> Problem to solve: Exact copy, pictures excluded: reproduce every record below.

> Information given:
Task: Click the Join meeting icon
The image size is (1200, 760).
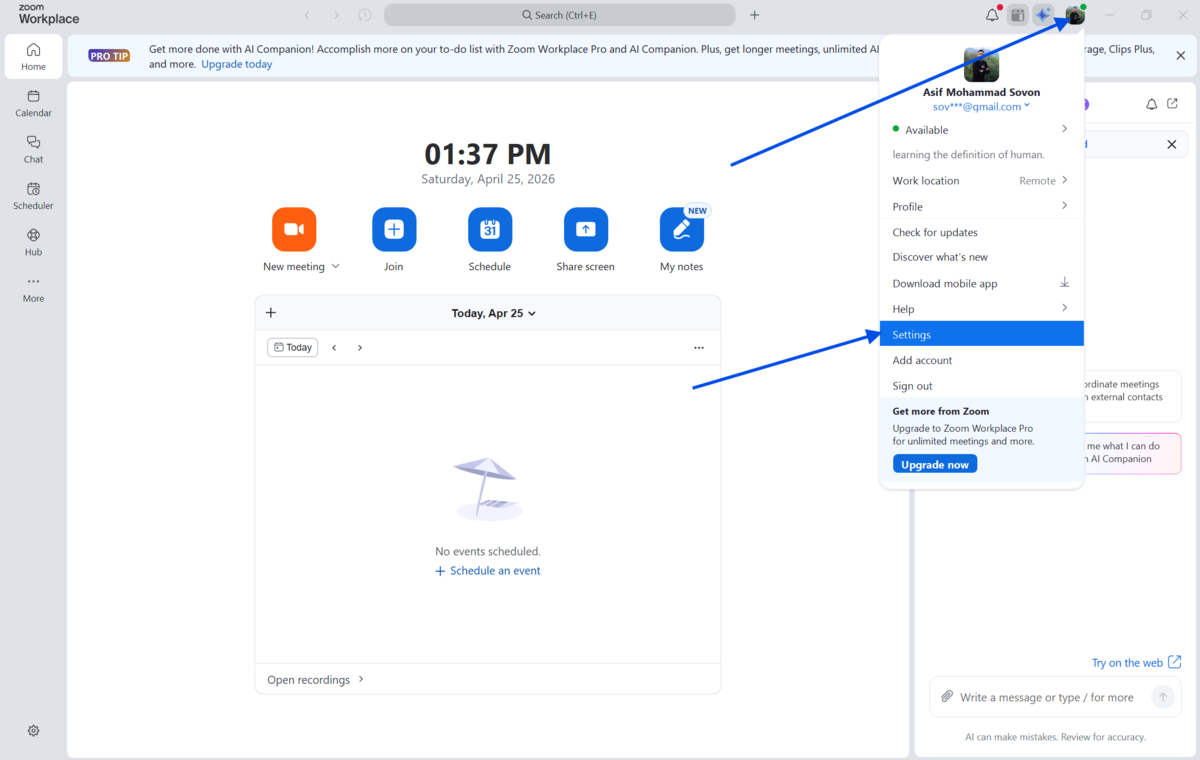Action: (394, 230)
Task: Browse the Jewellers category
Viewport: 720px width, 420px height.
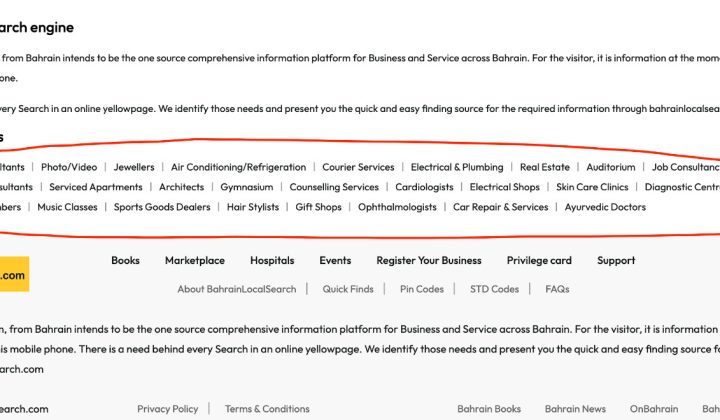Action: [x=134, y=167]
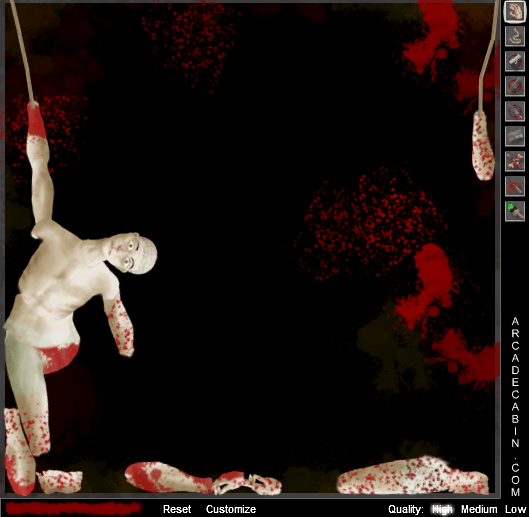Click the hanging rope on the left
The image size is (529, 517).
pyautogui.click(x=22, y=51)
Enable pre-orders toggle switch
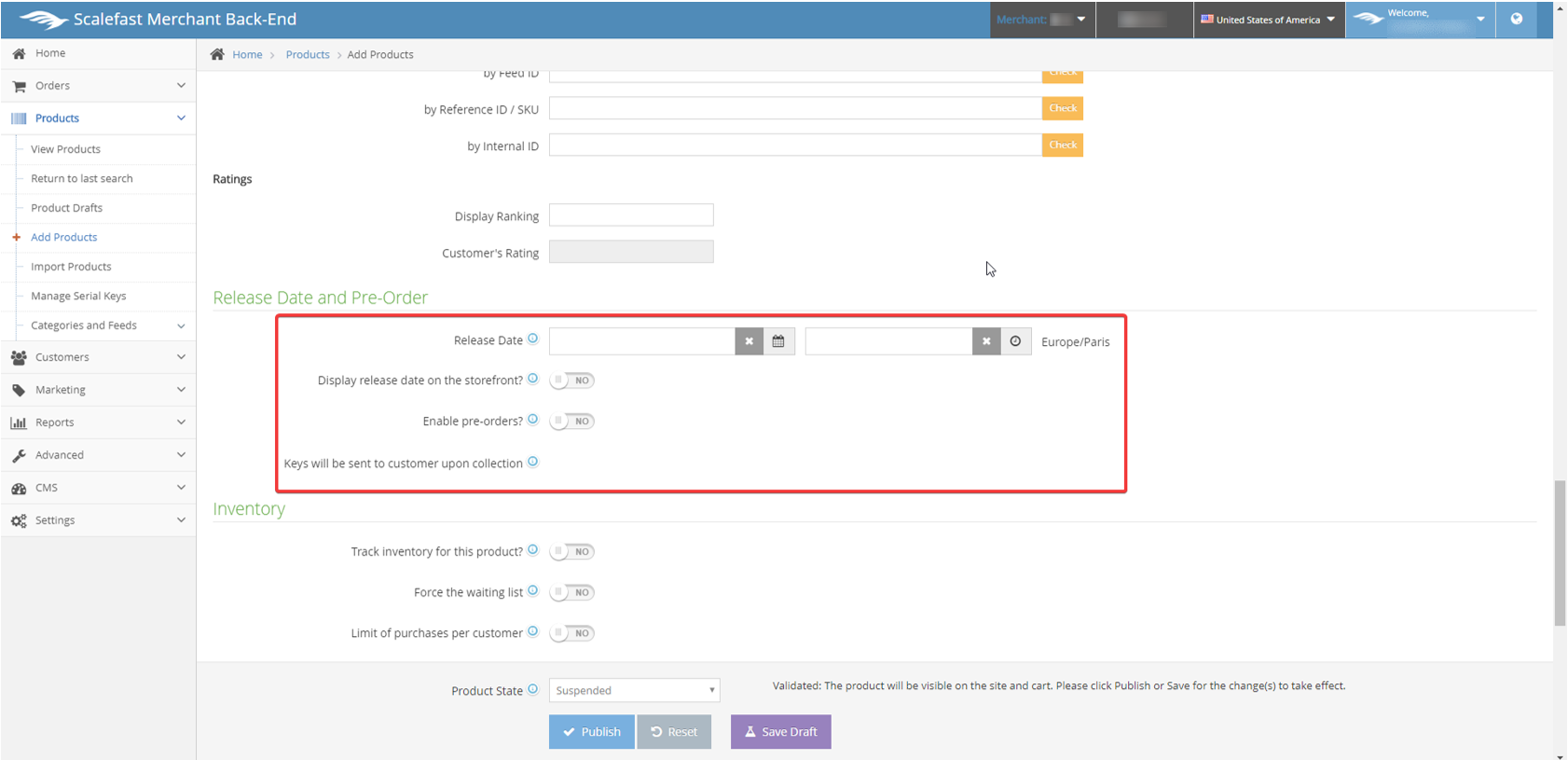The image size is (1568, 760). [x=572, y=421]
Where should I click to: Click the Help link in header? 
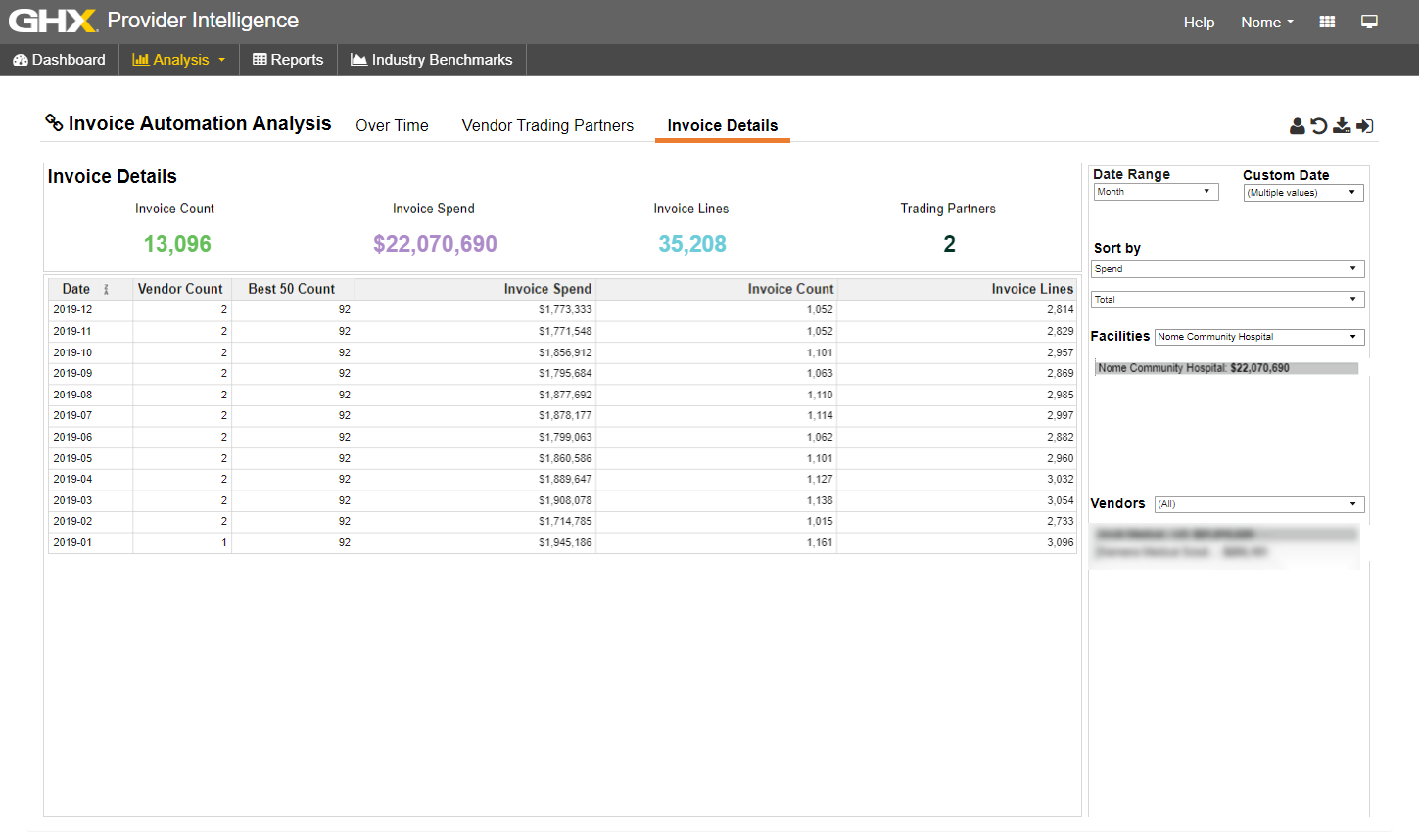1199,23
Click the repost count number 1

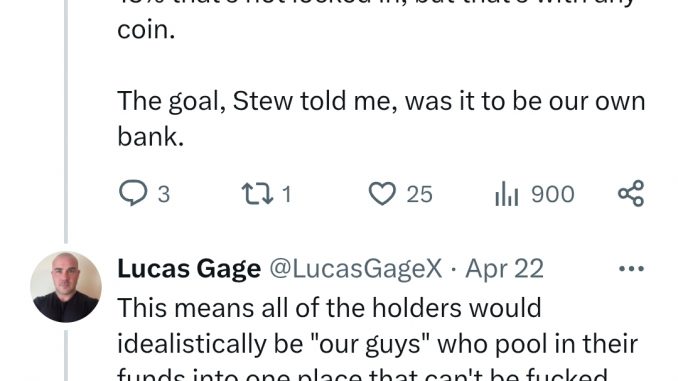click(287, 194)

> Task answer:
Task: Click the Join meeting icon
The image size is (1200, 760).
Action: (394, 230)
Task: Browse the Jewellers category
Viewport: 720px width, 420px height.
Action: [x=134, y=167]
Click the hanging rope on the left
The image size is (529, 517).
pyautogui.click(x=22, y=51)
Enable pre-orders toggle switch
The image size is (1568, 760). [x=572, y=421]
Where should I click to: Click the Help link in header? 
1199,23
Click the repost count number 1

click(287, 194)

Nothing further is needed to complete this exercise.